Abstract

To gauge the efficacy of applying commercially-available endografts to pararenal endovascular abdominal aortic aneurysm (AAA) repair compared with open surgical repair (OSR). From 2001 to 2009, 1868 AAA patients were referred to our service for evaluation; of these, 118 patients had pararenal AAAs. Sixty-six patients (51 men; mean age 70.8±7.6 years) had OSR and 52 (44 men; mean age 74.3±7.2 years) underwent pararenal endovascular aneurysm repair (EVAR). The pararenal EVAR patients were older (74.3 versus 70.8 years, p = 0.014), with higher mean comorbidity severity scores (p = 0.0001). Mean aneurysm diameter was larger in the OSR patients (6.6 versus 5.9 cm, p = 0.01). Primary endpoints were aneurysm-related survival and cost per quality-adjusted life years (QALY). Secondary endpoints included 3-year freedom from major adverse clinical events, all-cause mortality, and secondary intervention. There was no perioperative mortality in the pararenal EVAR group versus 3 (4.5%) deaths among the OSR patients (p = 0.122). The 15% 30-day morbidity with pararenal EVAR was half that of OSR (p = 0.059). Mean follow-up was 28.8 ±21.6 months for pararenal EVAR and 35.7±23.2 months for OSR. There were no aneurysm ruptures in either group and no conversions to open repair in the pararenal EVAR group. Three-year aneurysm-related survival was significantly higher with pararenal EVAR (100%) versus OSR (92.4%, p = 0.045), but the freedom from any-cause death was lower with pararenal EVAR (57.1%) than OSR (84.8%, p = 0.195). Three-year freedom from secondary intervention (pararenal EVAR 83.4% versus OSR 95.5%, p = 0.301) and all-cause survival (pararenal EVAR 57.1% versus OSR 84.8%, p = 0.195) were similar. Over a 3-year period, pararenal EVAR costs (including follow-up and reintervention) averaged €20,375 per patient to give a QALY value of 0.90, while mean costs for OSR were €23,928 per patient (0.86 QALY).
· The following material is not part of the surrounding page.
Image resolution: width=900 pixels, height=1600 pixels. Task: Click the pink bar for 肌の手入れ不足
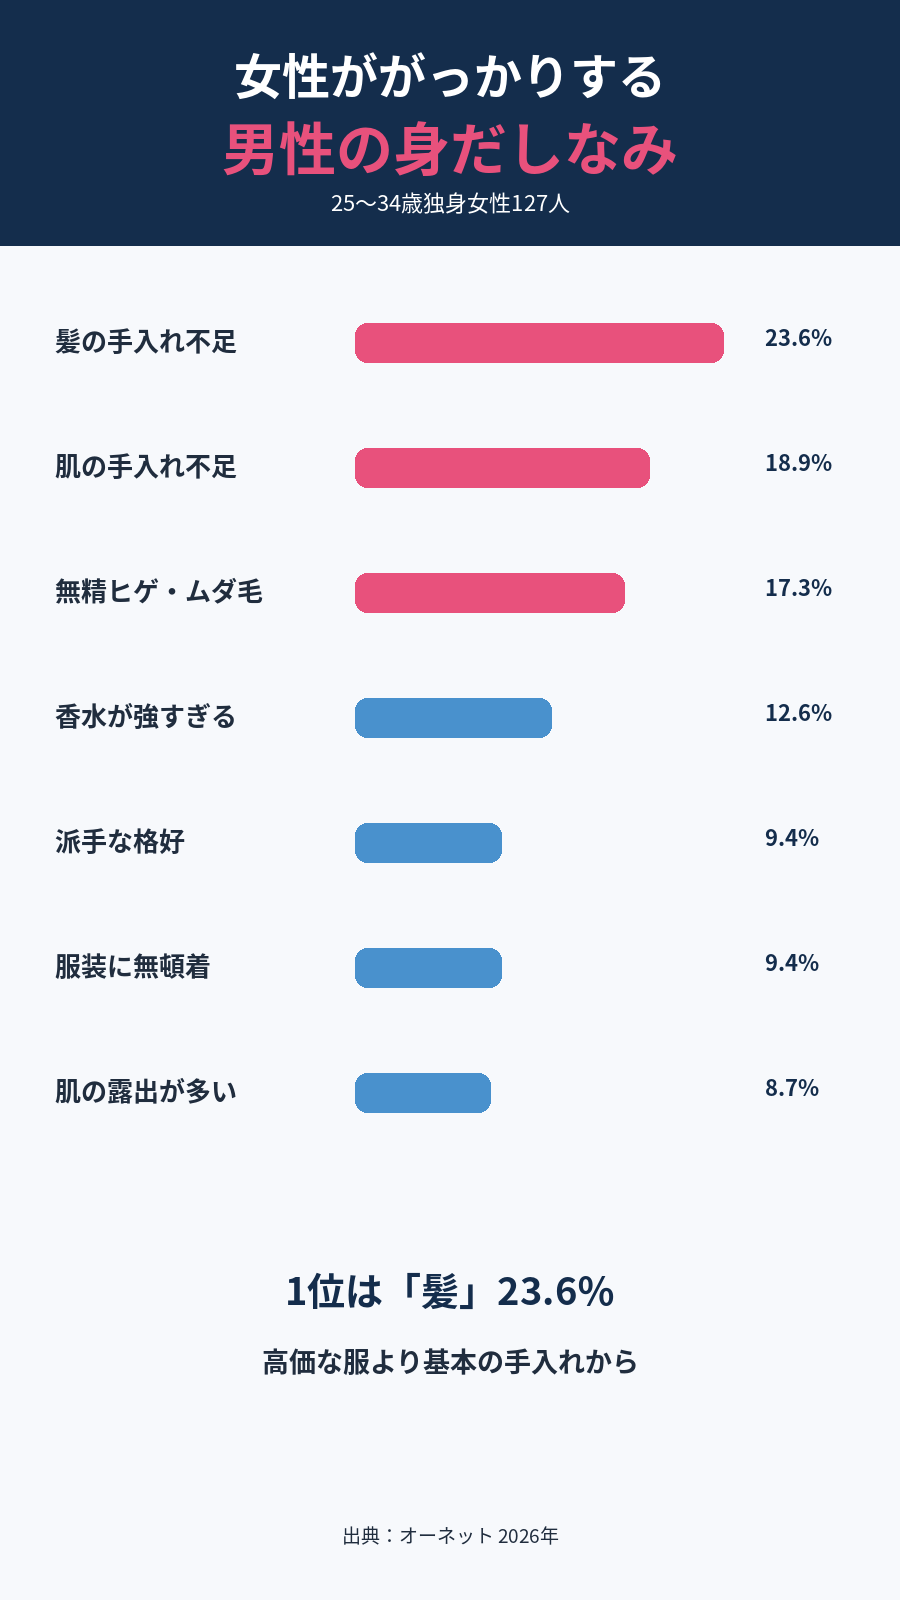(x=502, y=468)
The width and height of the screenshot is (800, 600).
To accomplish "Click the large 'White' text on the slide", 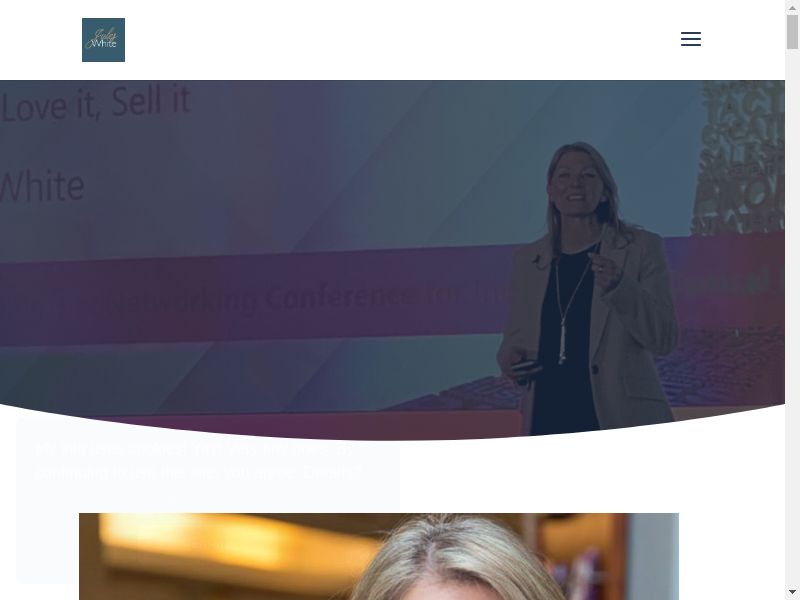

The incremental cost-effectiveness ratio for pararenal EVAR was €129,586 saved per QALY gained. Pararenal EVAR afforded patients longer quality-adjusted time without symptoms or toxicity and superior freedom from major adverse events up to 3 years. Although the relatively low 3-year survival rate reflected the greater comorbidity of the EVAR patients, pararenal EVAR was cost-effective.